From the first sentence and paragraph which reads rather strangely, seeming to contradict itself (bad typing or editing?), to the second part of his last sentence, which is incorrect (the crown ministers are putting on churches is not for the Rev. Moon but to acknowledge Jesus), the article is so badly written, so full of emotive, prejudicial words and phrases, which if used about a person's race or sexual orientation rather than religion would cause a mass of protests.
The Rev. Moon does not, in the usual sense of the word, have "pretensions" but "aspirations," but it would take too long to address all the points, nearly every line has an adjective, adverb, phrase, whatever, that is totally subjective.

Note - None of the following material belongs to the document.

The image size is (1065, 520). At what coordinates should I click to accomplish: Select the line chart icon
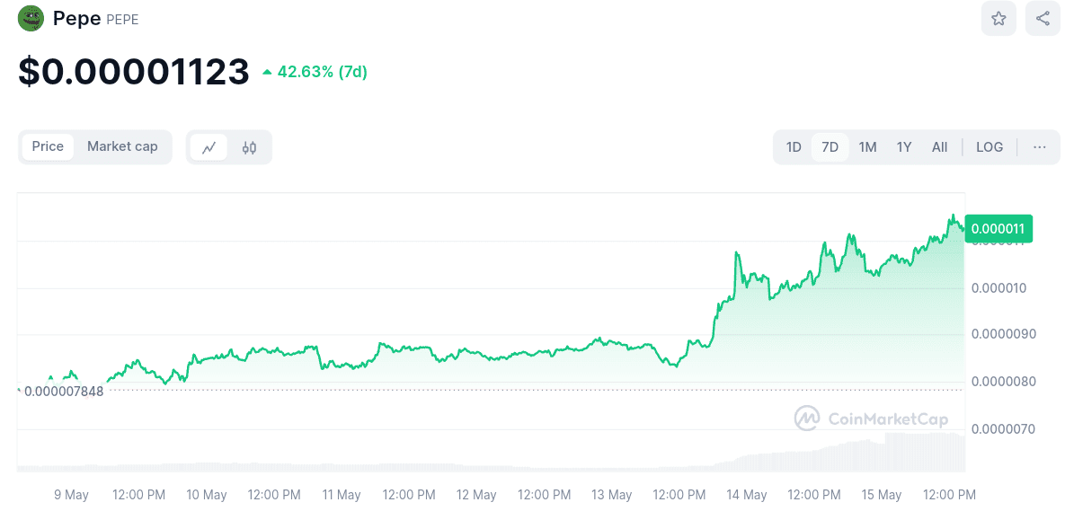point(209,146)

I don't know your publication, I'm based in Amsterdam (NL not NY!) and was just notified of this article as a Yahoo! Alert, but I'm not impressed.
Christopher Davies
Amsterdam
And a blessing:Good job on the article. I have been a member of the Unification Church since 1974 and I found Ron Russell's article much more thoughtful, fair-minded, and serious, as well as well-researched, than almost any about our church that have been printed in the "mainstream press."
Steve Dufour
Via the Internet
Suburban angst: Matt Smith's talking apples and oranges ["Greening the Left," Feb. 15].
Democrats and liberals are two different things. He hit the nail on the head about building a more liberal society, but that has nothing to do with Democrats being elected.

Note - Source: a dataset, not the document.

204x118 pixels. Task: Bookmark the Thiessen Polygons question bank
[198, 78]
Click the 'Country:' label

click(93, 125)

He has brilliantly stated the case (in this paper and elsewhere) why San Francisco must give up the NIMBY attitude and start looking more like Manhattan, i.e., build up. We can't "bomb the suburbs" if we're unwilling to build houses anywhere else.

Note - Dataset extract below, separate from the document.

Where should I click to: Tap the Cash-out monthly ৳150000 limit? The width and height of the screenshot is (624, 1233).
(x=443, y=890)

Democrats aren't winning nationally because they are tied to concepts that cannot be supported in a society that dwells in increasingly economically homogeneous neighborhoods.
To be short, I hope Matt will keep hitting San Francisco on its fundamental flaw in reasoning when it comes to building a more liberal society. San Francisco's lack of will to grow directly corresponds to the sprawl of the California valley, and they must be called on it. But why Democrats aren't winning, welp, that's a whole different ball of wax.
Love the writing, as always.
Kingsley Melton
Davis
Pets.com -- the joke that never gets old:I enjoyed Matt Smith's article and I understand that he generally writes more editorially than as a straight journalist. His criticisms regarding the true causes of our right-leaning nation may be valid, but I would have to suspect his judgment because I personally think he's wrong regarding the dot-com bust.
Smith wrote, "Nobody seemed to notice that telecom monopolies were delaying broadband rollout, and choking off dot-com dreams." I don't think it was telecoms or the availability of broadband that resulted in the demise of the numerous well-funded dot-com ideas. I believe it was a basic lack of coherent and sensible business plans. Enormous sums of money were invested in various dot-coms, in hopes of replicating the success investors had reaped from companies such as Netscape. Since everyone had the same idea at the same time -- that is, invest in a dot-com -- there was more money available than sound business ideas. In that manner poor business ideas with inexperienced leadership wasted a lot of investors' money. Once the investors realized the futility of many of these business ideas -- e.g., Webvan, Pets.com -- they withdrew their support and money from these and other suspect ventures.
Telecom corporations did not burst the dot-com bubble; bad ideas and little to no return on investments did.
Justin Kittell
San Francisco
Last week in "Mad Styles" [Books & Art], Sharon Mizota incorrectly identified artwork by "Dale Andrews" (a pseudonym) as created by Andrew Brandou. That work is, in fact, created by artist Dale Sizer, painting from Brandou's layouts. SF Weekly regrets the error.